The evolution of major novel traits -- characteristics such as wings, flowers, flowers, horns or limbs -- has long been known to play a key role in allowing organisms to exploit new opportunities in their surroundings.
What's still up for debate, though is how these imortant augmentations come about from a genetic point of view.
New research from an international team of evolutionary biologists, led by the University of Oxford, has used bacteria to show that acquiring duplicate copies of genes can provide a template allowing organisms to develop new attributes from redundant copies of existing genes.

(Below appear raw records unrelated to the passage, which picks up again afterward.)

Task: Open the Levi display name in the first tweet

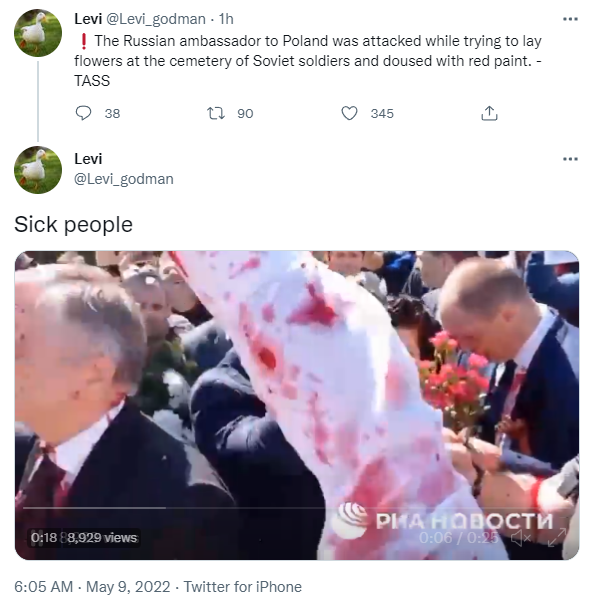Action: (x=88, y=19)
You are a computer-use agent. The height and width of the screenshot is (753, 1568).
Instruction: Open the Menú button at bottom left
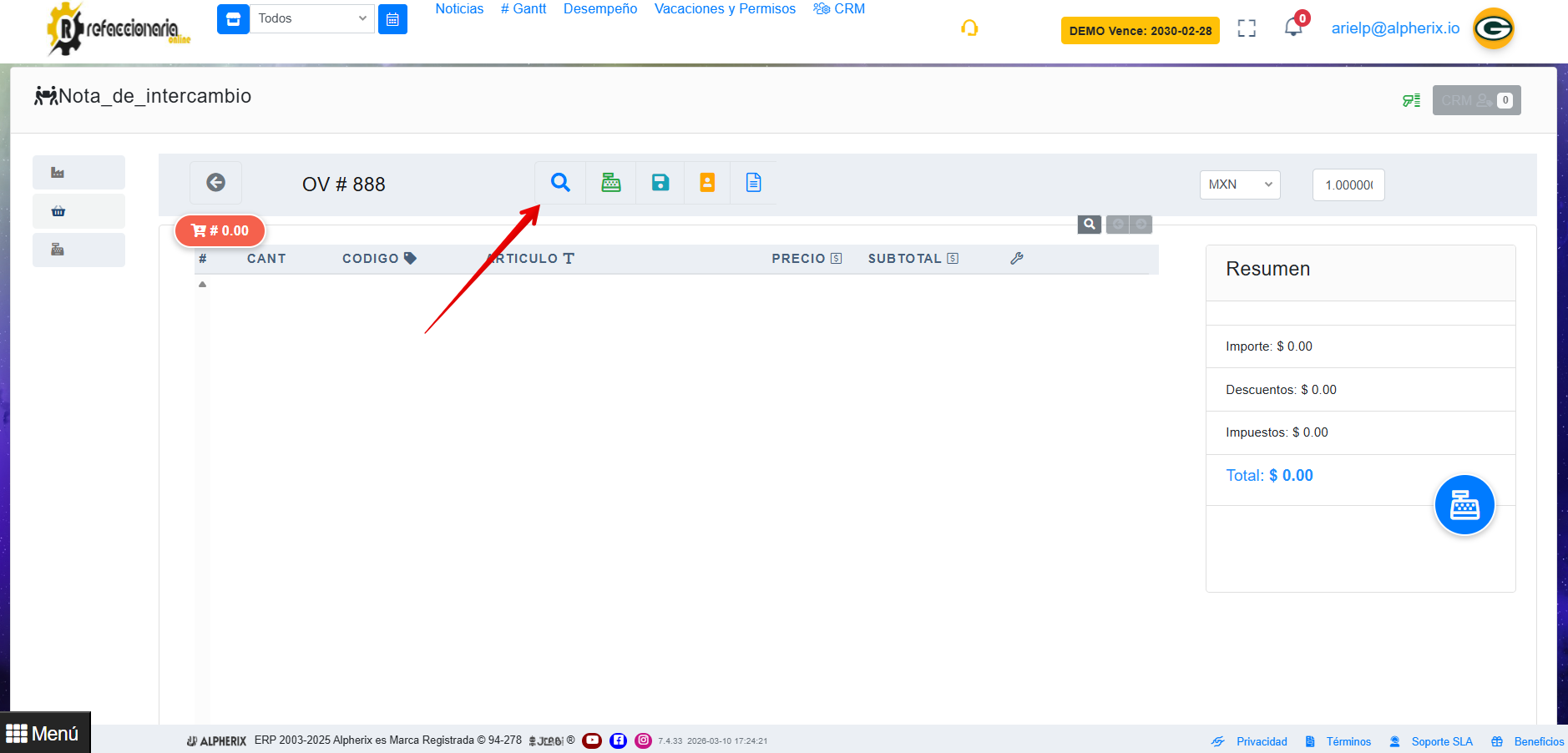44,734
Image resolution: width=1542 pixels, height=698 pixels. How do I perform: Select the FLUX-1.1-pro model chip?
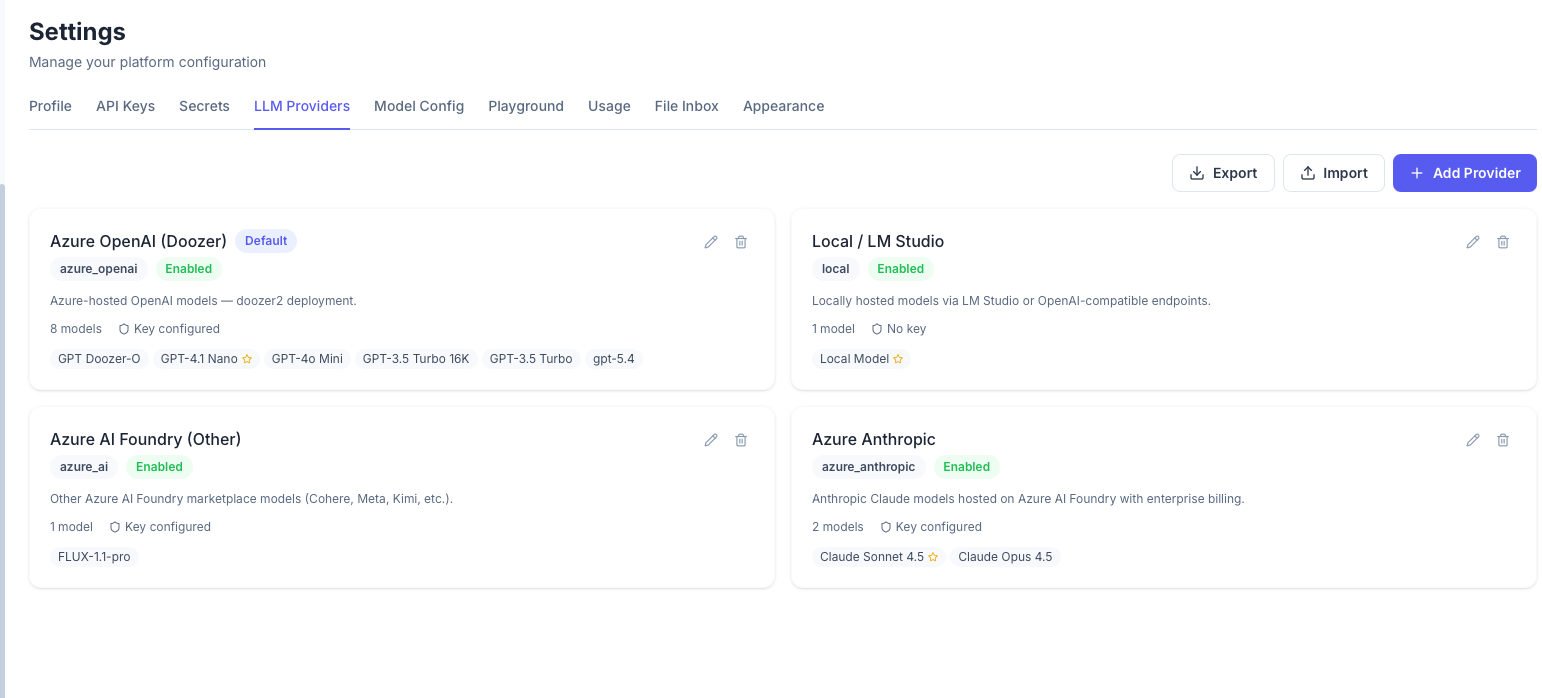coord(94,557)
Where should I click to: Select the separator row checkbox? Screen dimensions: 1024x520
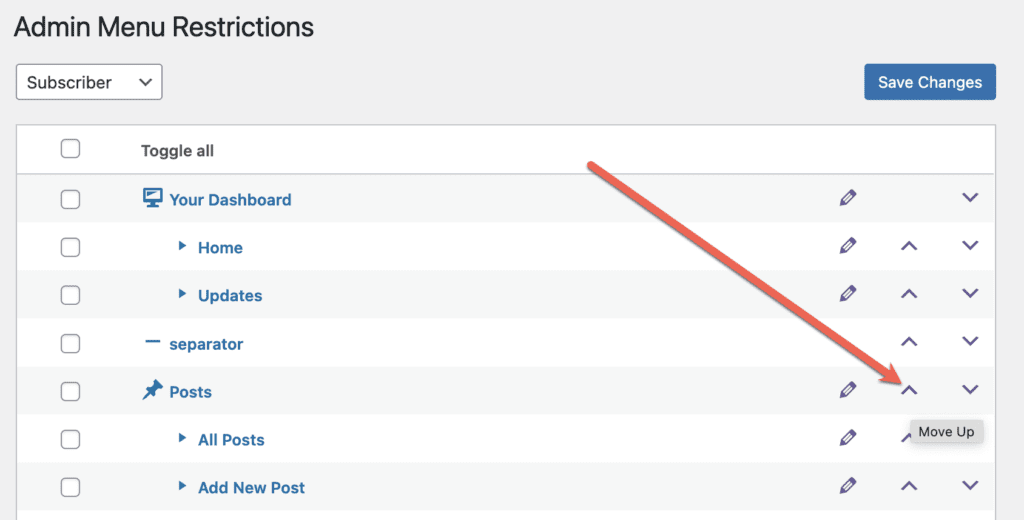pos(70,344)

Gene duplication has been proposed as playing a key role in innovation since the 1970s but these finding add important empirical evidence to support this theory.
The study, which involved collaboration with researchers from the University of Zurich, is published in the journal PLOS Genetics.
The researchers allowed 380 populations of Pseudomonas aeruginosa bacteria to evolve novel metabolic traits such as the ability to degrade new sugars. This gave the researchers the opportunity to witness evolution happening in real-time.
After 30 days of evolution, they sequenced the genomes of bacteria that had evolved novel metabolic traits. They found that mutations mainly affected genes involved in transcription and metabosim, and that novelty tended to evolve through mutations in pre-existing duplicated genes in the P. aeruginosa genome.
Duplication drives novelty because genetic redundancy provided by duplication allows bacteria to evolve new metabolic functions without compromising existing functions. These findings suggest that past duplication events might be important for future innovations.